Retype the full set of data, character for character.

-*-

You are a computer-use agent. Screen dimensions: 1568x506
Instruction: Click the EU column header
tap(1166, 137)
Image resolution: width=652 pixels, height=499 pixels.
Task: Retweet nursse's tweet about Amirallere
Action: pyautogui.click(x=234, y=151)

-*-

▶ [OUTPUT]:
You are a computer-use agent. Screen dimensions: 1568x506
Instruction: Click the EU column header
tap(1166, 137)
Image resolution: width=652 pixels, height=499 pixels.
Task: Retweet nursse's tweet about Amirallere
Action: pyautogui.click(x=234, y=151)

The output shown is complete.